L’Orchestra sinfonica abruzzese in concerto per Antonellini

23 Gennaio 2016

L’AQUILA. A un mese dalla scomparsa del maestro Vittorio Antonellini, l’Isa (Istituzione sinfonica abruzzese) dedica al suo direttore storico il concerto in programma oggi (inizio alle ore 18) nel...

L’AQUILA. A un mese dalla scomparsa del maestro Vittorio Antonellini, l’Isa (Istituzione sinfonica abruzzese) dedica al suo direttore storico il concerto in programma oggi (inizio alle ore 18) nel Ridotto del Teatro Comunale (la prova aperta per gli abbonati è alle ore 11).

In programma brani scelti fra quelli che Antonellini più amava; in particolare la: Sinfonia n. 104 London di Franz Joseph Haydn, eseguita la prima volta in cui diresse l’Osa (Orchestra sinfonica abruzzese), il 5 dicembre 1974, a Colle San Vito di Tornimparte e tre giorni dopo all’Aquila nella chiesa di San Vito. L’Osa, diretta dall’emergente e brillante direttore Alessandro Cadario, eseguirà poi l’Ouverture delle Creature di Prometeo di Beethoven e la Quinta Sinfonia di Franz Schubert, brani, tra i suoi prediletti, che tante volte hanno preso vita dalle sue mani di direttore.

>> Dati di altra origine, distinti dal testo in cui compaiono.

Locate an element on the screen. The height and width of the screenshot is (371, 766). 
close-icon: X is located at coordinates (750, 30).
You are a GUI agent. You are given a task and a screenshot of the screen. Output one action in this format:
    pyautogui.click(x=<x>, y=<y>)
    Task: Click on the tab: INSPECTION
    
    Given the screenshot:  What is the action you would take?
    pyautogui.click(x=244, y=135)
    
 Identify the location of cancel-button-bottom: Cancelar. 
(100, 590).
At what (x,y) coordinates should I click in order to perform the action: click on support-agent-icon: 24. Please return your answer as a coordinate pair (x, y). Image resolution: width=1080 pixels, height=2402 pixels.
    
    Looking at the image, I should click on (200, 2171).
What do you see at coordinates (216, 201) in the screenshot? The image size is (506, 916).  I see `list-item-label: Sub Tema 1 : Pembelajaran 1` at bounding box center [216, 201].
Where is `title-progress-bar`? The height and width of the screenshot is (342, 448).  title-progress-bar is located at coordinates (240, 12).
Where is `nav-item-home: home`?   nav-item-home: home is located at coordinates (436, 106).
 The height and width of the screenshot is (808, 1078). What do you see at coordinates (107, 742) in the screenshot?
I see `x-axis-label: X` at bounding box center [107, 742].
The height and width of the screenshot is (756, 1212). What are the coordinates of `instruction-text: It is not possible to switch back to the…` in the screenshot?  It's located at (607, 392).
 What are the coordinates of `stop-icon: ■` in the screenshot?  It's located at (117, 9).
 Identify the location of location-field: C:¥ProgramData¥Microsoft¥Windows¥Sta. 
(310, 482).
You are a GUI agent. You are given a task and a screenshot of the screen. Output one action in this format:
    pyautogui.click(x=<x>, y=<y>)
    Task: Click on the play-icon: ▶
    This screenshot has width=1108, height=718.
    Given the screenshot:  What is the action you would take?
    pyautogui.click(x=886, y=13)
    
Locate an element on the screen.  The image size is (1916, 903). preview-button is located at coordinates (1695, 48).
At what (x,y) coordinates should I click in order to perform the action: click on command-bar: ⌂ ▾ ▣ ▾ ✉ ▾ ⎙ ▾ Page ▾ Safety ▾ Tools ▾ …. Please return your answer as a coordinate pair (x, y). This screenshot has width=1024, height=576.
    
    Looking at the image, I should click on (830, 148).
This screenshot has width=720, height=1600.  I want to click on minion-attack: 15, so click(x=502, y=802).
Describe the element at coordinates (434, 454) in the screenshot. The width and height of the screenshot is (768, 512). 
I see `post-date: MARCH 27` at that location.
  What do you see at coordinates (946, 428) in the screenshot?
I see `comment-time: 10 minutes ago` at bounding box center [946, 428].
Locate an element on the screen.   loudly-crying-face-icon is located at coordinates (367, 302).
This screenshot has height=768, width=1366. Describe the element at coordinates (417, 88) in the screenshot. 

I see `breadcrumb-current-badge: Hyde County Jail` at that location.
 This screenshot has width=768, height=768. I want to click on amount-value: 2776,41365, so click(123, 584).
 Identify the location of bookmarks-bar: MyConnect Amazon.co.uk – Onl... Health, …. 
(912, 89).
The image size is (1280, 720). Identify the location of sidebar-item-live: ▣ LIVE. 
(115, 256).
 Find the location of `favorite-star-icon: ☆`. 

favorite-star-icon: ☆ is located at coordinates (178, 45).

«Il maestro Antonellini», dice il direttore artistico dell’istituzione sinfonica abruzzese, Luisa Prayer, «ci lascia una stupenda eredità: una realtà musicale di livello nazionale, come è la Sinfonica abruzzese, ed un patrimonio di esperienze e di concerti che hanno contribuito a disegnare una parte importante del profilo culturale identitario della nostra regione e del nostro Paese. Ci lascia l’esempio di un impegno e di una dedizione per i quali non ha lesinato le sue proverbiali inesauribili energie, profuse sino in ultimo anche quando le sue condizioni di salute si erano fatte estremamente fragili. Uomo di credo sinceramente democratico, ha voluto stimolarci ad iniziative di inclusione sociale e di solidarietà, affinché a tutti sia data possibilità di godere della gioia della musica. Coltiveremo la nostra memoria con gratitudine, perché tutto questo non vada disperso».

Proprio a testimonianza di questo spirito così attento di Antonellini al concerto saranno presenti i primi ospiti della Mensa di Celestino che usufruiranno di un titolo di ingresso offerto dal pubblico dell’Isa che ha aderito all’iniziativa del “Biglietto sospeso” lanciata dal direttore artistico, dando seguito a un’idea avuta dello stesso maestro Antonellini per l’inclusione di poveri e migranti ospiti della nostra città che trasferisce alla sala da concerto l’iniziativa del “Caffè sospeso”.

Biglietti: intero 10 euro; ridotto 5 euro, per giovani fino a 26 anni, studenti e possessori di SinfoniCard.